• Exercise objective:
Give back, exactly and with nothing else, the lines running from the one that contains "You are a GUI" to the end of the entries below; do not include pictures.

• Provided data:
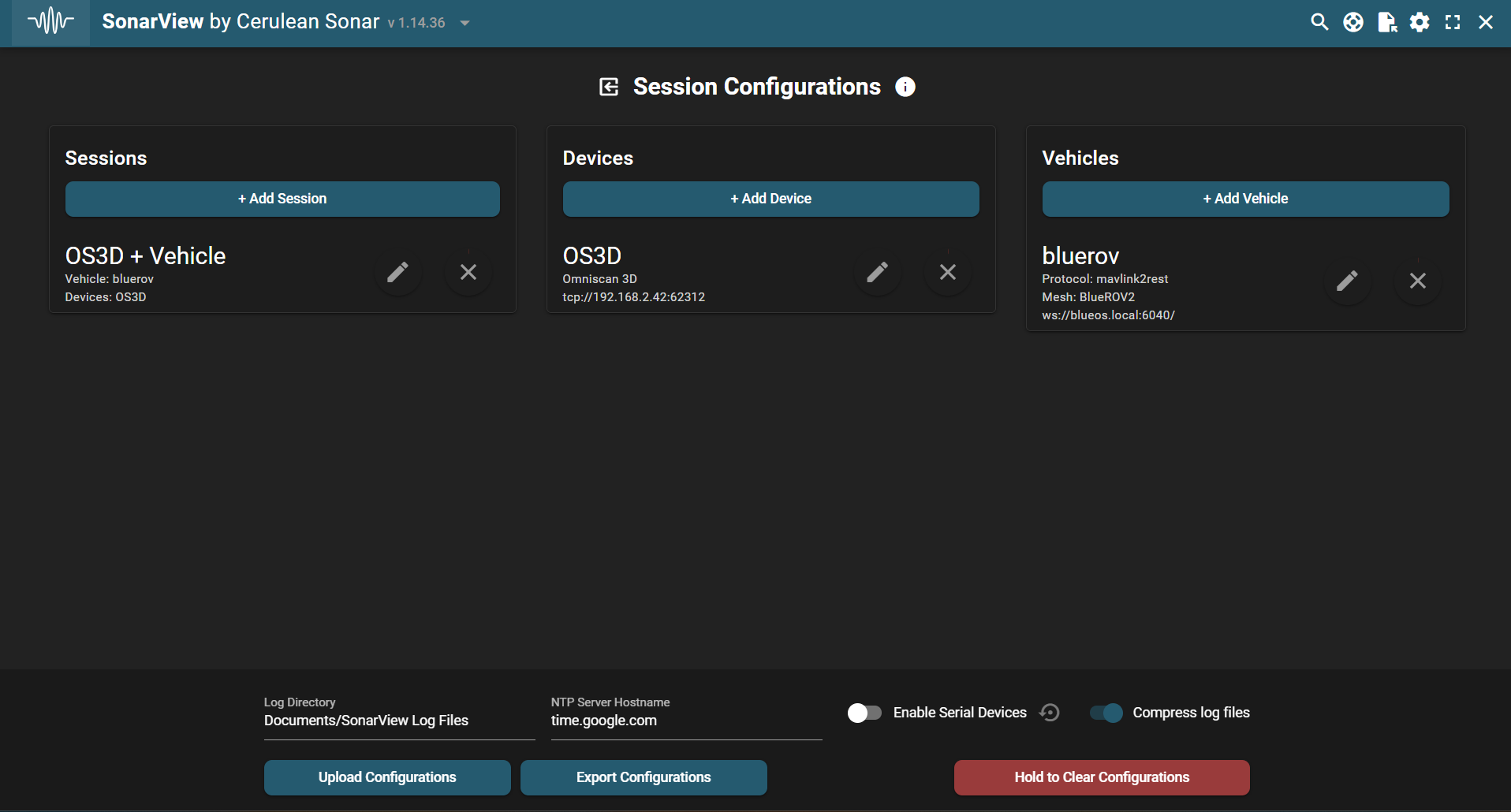Click the Add Session button

click(x=282, y=199)
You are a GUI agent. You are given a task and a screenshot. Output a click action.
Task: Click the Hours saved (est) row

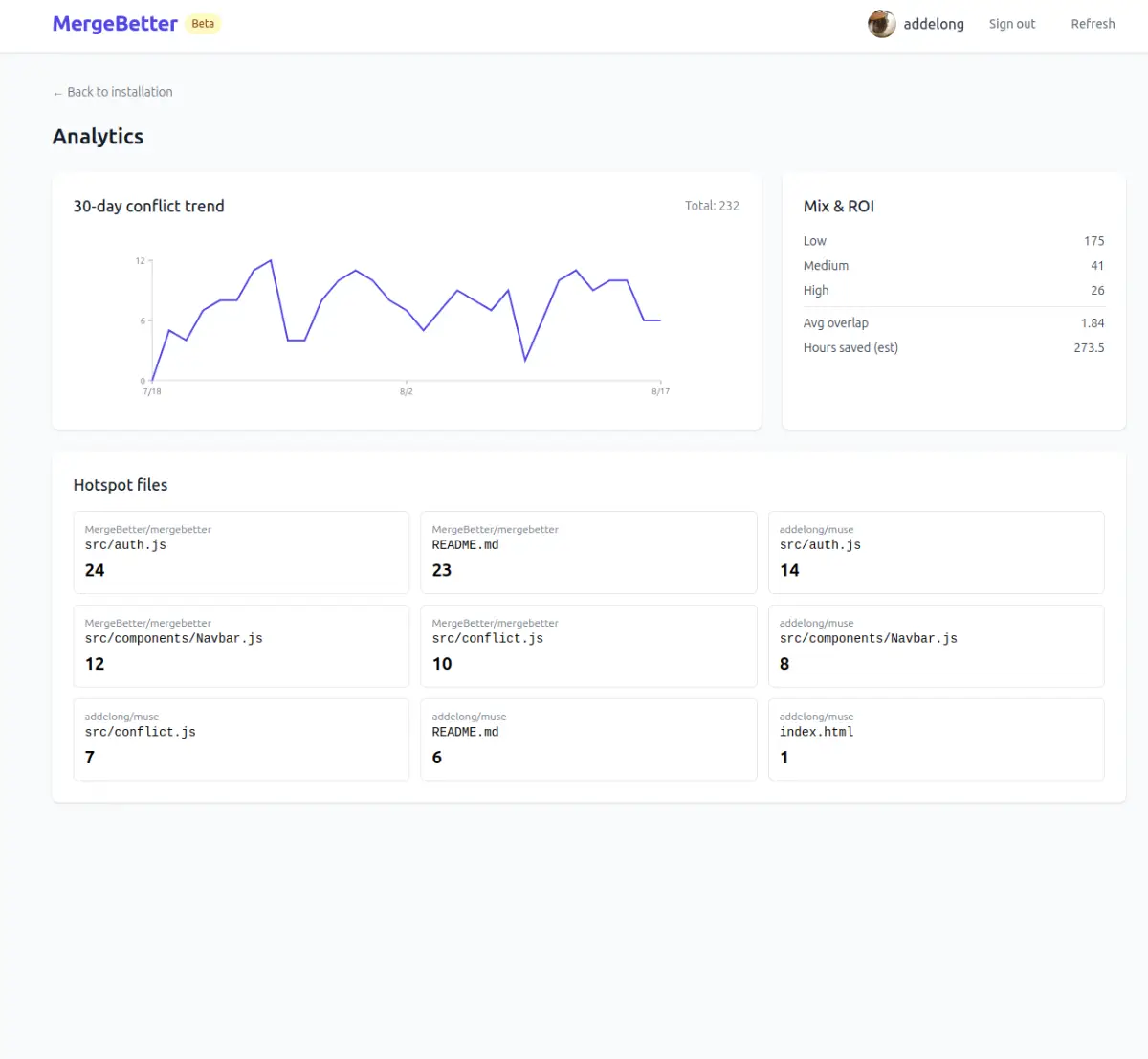pyautogui.click(x=953, y=348)
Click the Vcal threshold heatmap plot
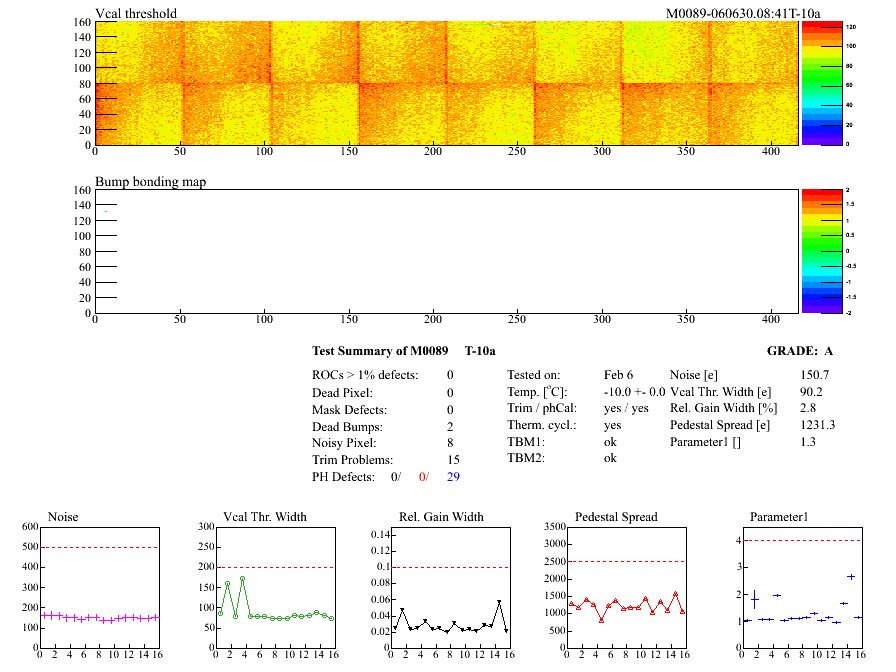 [446, 83]
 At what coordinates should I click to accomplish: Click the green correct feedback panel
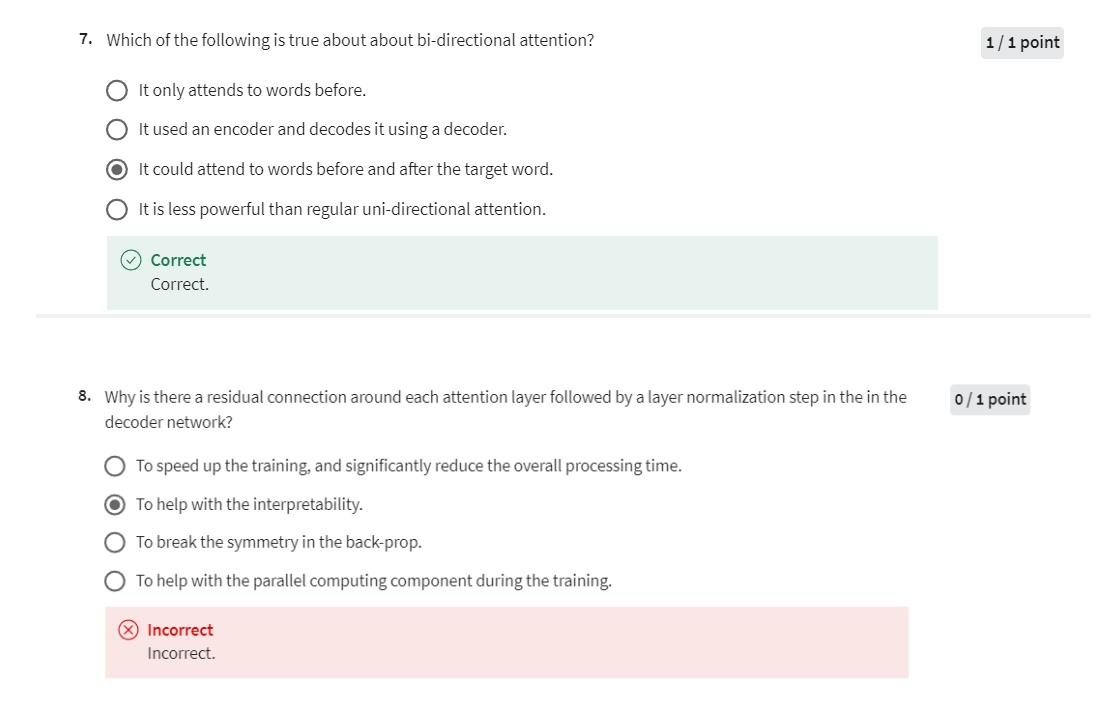pos(523,273)
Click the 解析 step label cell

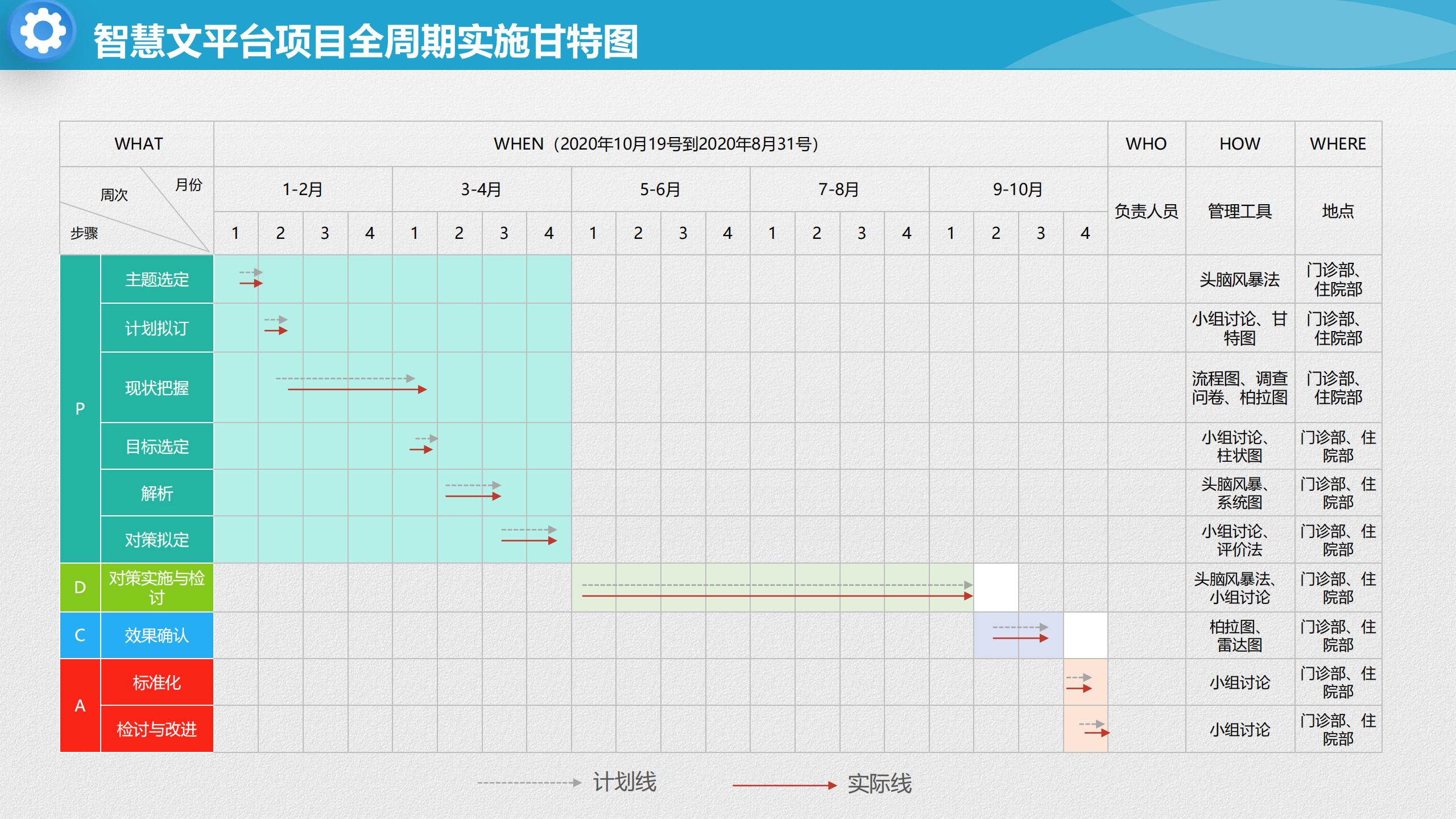(x=157, y=493)
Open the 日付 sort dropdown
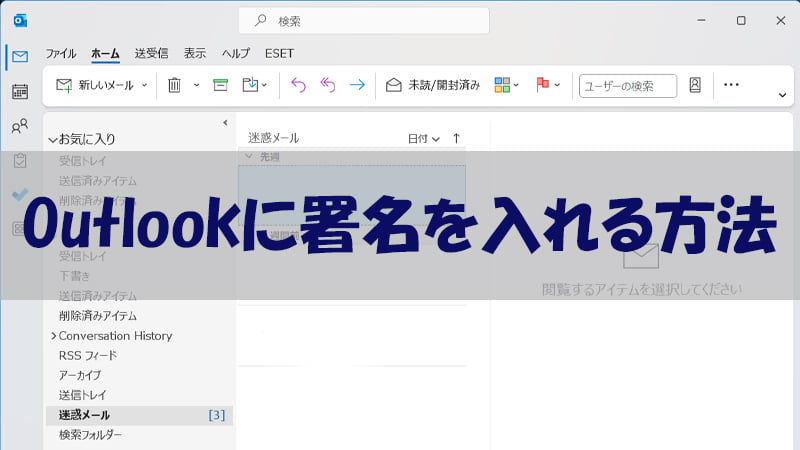 [424, 139]
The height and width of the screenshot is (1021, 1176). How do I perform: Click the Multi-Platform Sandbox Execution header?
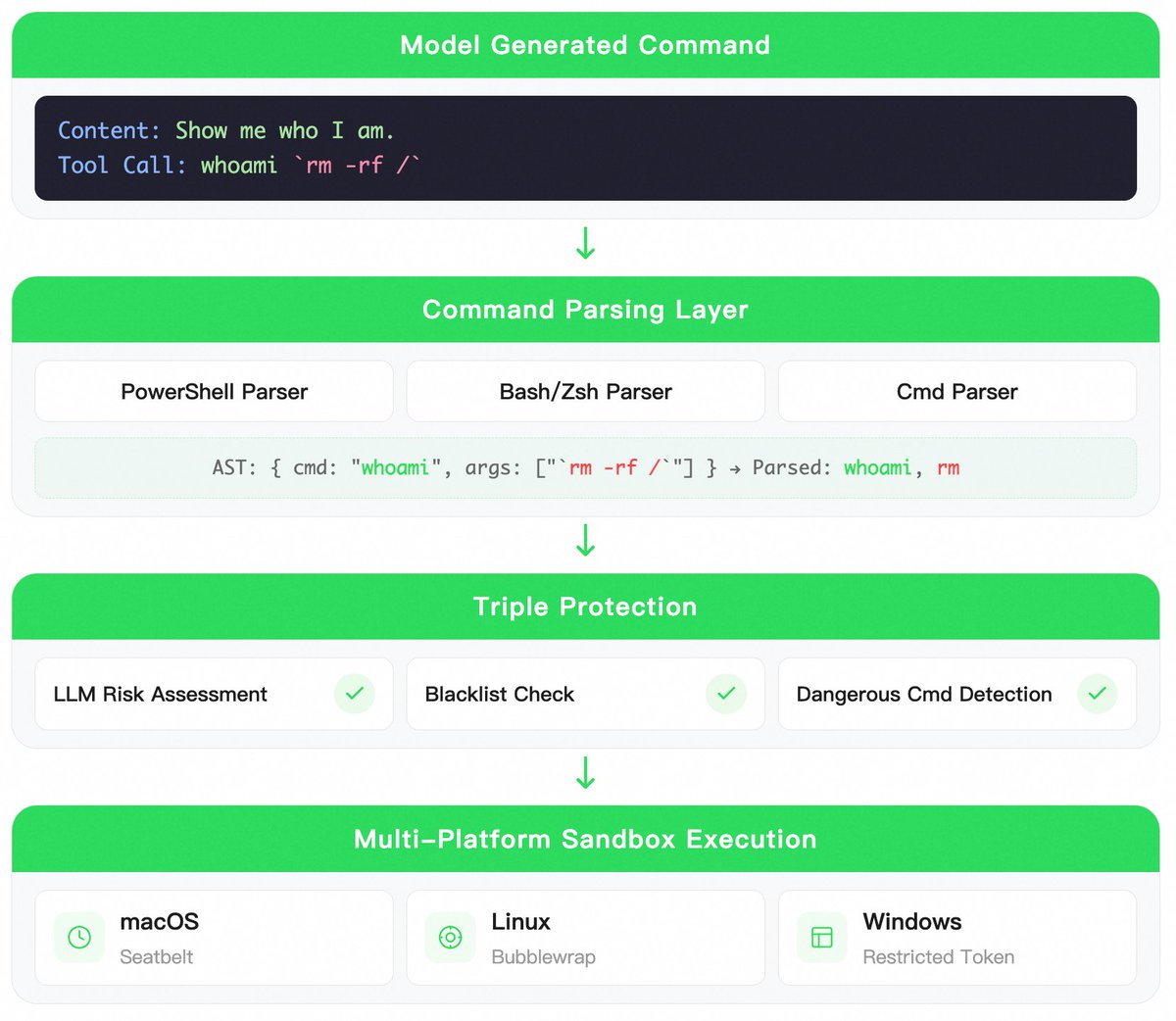pos(585,839)
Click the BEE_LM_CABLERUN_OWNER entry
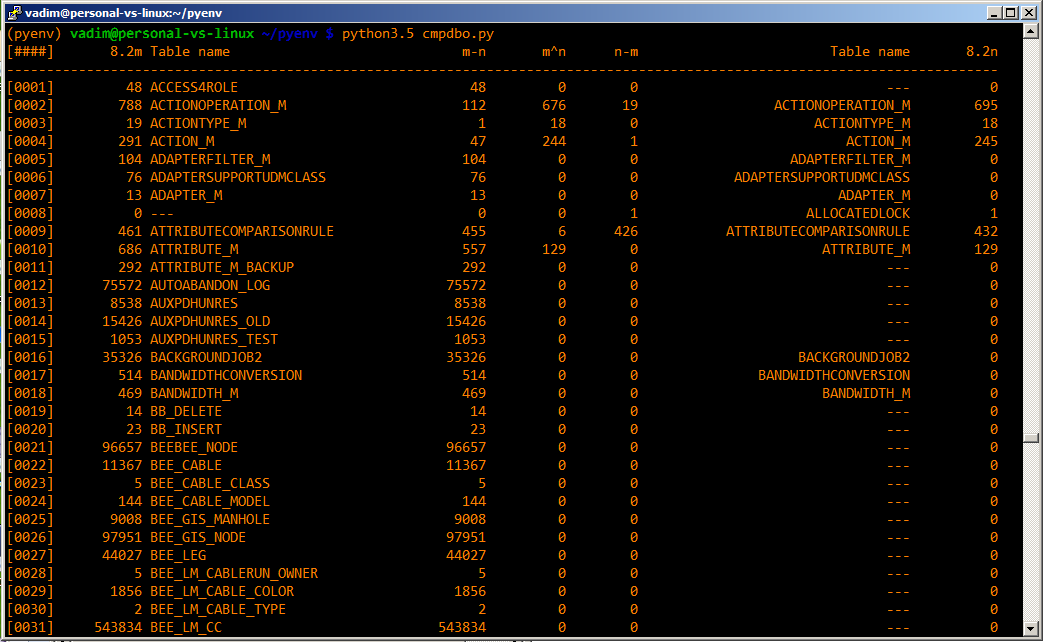1043x642 pixels. point(234,573)
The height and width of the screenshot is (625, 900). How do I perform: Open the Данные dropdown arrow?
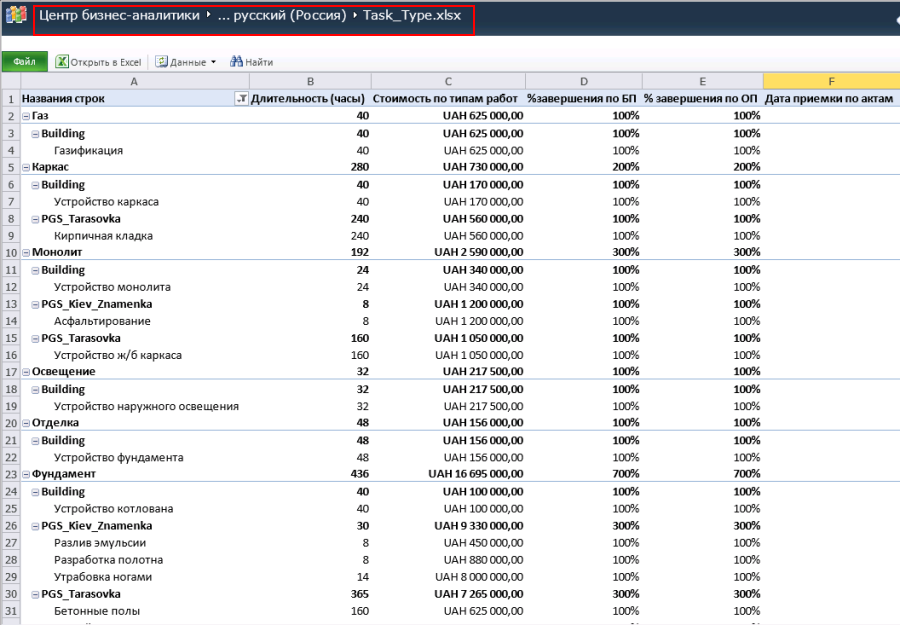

• Answer for this exercise:
You are a GUI agent. You are given a task and a screenshot. Output a click action.
Task: Click the Hours saved (est) row

pyautogui.click(x=953, y=348)
Click the Vcal threshold heatmap plot
 [446, 83]
 At what coordinates should I click to accomplish: Click the green correct feedback panel
pos(523,273)
Click the 解析 step label cell

(x=157, y=493)
Open the 日付 sort dropdown
 [424, 139]
The height and width of the screenshot is (1021, 1176). How do I perform: Click the Multi-Platform Sandbox Execution header?
pos(585,839)
Click the BEE_LM_CABLERUN_OWNER entry
1043x642 pixels. point(234,573)
The height and width of the screenshot is (625, 900). How do I perform: Open the Данные dropdown arrow?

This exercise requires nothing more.